TF: I think if you can even devote 15 minutes or an hour to observe somebody with immersion reporting — if you’re profiling a teacher: watching him or her teach, if you’re writing about a coach: watching him or her coach — it’s nice when you have weeks or months, but honestly you don’t necessarily need that much time to get interesting things and to learn some things and to get some good scenes and some good insights into the person you’re writing about. And the other reality is that in most high school publications you have limited space. Actually in most publications, whether in high school or elsewhere, space is very tight. So if you have lots and lots of room, then you can write a book, and then hanging out for long periods of time can really pay off. If you have a really limited window, then you’re probably not going to have room for that much, so I actually think you can learn it’s really valuable to spend 15 minutes, half an hour, or an hour.
TB: What is your process like? Do you do all of your observation and interviews first, or do you write as you collect information?
TF: I take notes throughout, and if I can, I organize my notes as I’m going so I have some sort of sense of what I have, to see what’s the best of what I have. But I find it very hard to write until I’m finished with my primary reporting because I don’t really know yet what the story is. Sometimes I know This scene is going to be really important, like the flying Elephants. In my last book, Zoo Story, I was writing about the life of a zoo, and near the beginning of my reporting, the zoo brought in, along with the San Diego Zoo, eleven elephants, wild elephants from Africa, on a 747. Well, I knew right away that that was going to be a really good scene. It was really going to take the reader to the heart of the questions I was raising about zoos and freedom and captivity. So that one was a no-brainer, but usually it takes a lot longer to figure out Ok what exactly is the story? Which scenes are going to really help me explain and illuminate that question?
TB: What should students know about going into the narrative writing process with preconceived notions about their subjects? How can student journalists balance their own voice with telling the subject’s story?

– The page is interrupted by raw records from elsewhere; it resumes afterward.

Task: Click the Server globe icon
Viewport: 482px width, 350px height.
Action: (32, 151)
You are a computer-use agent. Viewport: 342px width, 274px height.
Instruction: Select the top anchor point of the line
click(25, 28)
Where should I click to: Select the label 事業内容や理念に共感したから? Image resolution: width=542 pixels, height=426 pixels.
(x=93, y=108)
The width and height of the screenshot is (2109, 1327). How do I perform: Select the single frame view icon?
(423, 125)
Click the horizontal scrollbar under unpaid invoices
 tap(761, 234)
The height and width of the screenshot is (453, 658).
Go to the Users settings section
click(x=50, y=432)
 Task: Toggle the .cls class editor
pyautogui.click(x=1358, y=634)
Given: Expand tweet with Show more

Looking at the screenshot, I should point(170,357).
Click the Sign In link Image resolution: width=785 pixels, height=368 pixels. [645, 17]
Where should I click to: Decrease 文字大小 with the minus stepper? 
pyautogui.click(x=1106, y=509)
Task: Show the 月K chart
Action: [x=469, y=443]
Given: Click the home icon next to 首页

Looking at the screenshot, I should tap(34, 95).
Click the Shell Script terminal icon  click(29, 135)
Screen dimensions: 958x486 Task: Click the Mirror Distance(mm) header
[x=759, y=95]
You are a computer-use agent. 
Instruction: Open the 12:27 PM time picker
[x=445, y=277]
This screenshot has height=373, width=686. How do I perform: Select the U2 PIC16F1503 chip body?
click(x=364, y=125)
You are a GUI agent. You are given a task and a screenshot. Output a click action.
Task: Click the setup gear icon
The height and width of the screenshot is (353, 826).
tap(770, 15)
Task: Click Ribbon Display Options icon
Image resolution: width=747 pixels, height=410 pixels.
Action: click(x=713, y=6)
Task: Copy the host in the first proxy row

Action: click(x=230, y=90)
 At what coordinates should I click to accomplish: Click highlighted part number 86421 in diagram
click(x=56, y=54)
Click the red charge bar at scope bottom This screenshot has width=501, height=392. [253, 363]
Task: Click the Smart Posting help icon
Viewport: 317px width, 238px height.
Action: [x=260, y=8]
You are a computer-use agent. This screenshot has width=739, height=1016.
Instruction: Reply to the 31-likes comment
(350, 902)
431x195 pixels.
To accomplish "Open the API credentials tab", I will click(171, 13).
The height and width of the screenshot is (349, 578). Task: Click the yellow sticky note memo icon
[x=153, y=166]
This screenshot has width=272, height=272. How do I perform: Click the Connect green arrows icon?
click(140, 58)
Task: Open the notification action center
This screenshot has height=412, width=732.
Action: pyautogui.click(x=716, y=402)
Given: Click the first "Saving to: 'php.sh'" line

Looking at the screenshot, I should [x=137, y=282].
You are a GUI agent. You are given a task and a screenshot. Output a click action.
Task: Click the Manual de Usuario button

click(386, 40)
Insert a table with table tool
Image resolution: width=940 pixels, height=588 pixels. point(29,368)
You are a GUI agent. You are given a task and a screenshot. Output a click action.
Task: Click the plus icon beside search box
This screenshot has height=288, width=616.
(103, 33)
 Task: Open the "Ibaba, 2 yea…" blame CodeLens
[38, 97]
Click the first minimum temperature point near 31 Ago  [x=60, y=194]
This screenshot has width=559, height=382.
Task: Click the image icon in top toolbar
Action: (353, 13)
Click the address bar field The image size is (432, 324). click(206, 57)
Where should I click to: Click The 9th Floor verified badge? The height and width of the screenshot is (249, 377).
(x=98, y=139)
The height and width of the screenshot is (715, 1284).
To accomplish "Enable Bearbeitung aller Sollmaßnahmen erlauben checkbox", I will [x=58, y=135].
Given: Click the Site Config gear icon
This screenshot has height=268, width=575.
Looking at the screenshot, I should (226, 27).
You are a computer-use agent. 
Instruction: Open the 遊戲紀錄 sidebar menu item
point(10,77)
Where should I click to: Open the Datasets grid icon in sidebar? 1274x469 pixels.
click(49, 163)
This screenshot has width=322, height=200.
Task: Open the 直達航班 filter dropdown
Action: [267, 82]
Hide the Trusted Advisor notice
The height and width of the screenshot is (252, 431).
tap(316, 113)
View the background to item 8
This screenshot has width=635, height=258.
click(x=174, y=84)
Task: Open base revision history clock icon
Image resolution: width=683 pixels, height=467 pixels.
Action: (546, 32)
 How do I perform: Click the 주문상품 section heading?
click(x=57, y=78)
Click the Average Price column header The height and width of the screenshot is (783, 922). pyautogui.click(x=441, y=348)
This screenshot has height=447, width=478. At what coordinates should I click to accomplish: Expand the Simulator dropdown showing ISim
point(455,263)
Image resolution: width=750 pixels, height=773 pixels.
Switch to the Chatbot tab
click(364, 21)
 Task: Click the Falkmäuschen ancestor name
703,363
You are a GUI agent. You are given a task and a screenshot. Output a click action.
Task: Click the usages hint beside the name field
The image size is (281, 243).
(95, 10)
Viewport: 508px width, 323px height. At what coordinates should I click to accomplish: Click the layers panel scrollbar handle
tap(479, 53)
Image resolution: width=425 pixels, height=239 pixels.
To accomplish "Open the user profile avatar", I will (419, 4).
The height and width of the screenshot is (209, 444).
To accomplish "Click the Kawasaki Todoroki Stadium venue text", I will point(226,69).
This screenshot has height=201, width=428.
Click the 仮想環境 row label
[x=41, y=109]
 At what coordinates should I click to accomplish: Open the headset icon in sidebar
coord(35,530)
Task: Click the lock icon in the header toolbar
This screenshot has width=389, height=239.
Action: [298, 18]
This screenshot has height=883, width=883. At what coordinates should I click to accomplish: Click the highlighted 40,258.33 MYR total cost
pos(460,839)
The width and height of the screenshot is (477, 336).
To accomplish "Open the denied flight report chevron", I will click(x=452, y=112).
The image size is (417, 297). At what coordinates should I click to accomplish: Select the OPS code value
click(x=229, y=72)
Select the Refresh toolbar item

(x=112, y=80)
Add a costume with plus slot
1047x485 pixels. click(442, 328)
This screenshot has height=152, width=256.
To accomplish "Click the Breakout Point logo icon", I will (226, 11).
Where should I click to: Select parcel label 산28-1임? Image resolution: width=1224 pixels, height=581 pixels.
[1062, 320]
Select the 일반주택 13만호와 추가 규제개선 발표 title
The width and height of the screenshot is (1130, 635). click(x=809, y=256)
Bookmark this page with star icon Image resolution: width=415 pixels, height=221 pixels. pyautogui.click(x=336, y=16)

TF: You’re always surprised. I think it’s good to have some ideas or theories, but honestly life confounds our theories, and it’s usually much more beautifully complex and messy than our theories. And good reporters are open to that. I think it helps for students and for everybody else to know what their baggage is. So, for instance, if I’m going to do some reporting in a high school, it’s useful for me to know that I have a problem with authority — which I do. I have a serious problem with authority, which helps with teenagers — not because I’m going to act like them, but because I understand them when they rebel against authority. I still feel that. That kid, that adolescent, I’m in touch with inside of me. It helps because if I’m going to write about the principal: Ok, Tom, you’ve got this issue with principals and authority figures, and you need to put it aside because the principal in whatever school you hang out in, he or she has a very hard job, and they’re giving it their best. And, you know, there are good principals, and there are lousy principals, but if I start off disliking the principal, it’s not going to go well for the story, for the reader, or for anyone. So it’s useful to know what attitudes you have that you’re not internalizing. In terms of my voice, I’m not 13 anymore, so when I write about 13-year-olds, and I try to approximate their voice, unless I’m really, really careful about it, I’m going to end up looking very foolish. But I think the voice that comes through, whether I’m writing about a 13-year-old or a 16-year-old, or actually anybody, is someone who thinks that their lives matter and that I want to take them seriously — not reverently or accepting everything.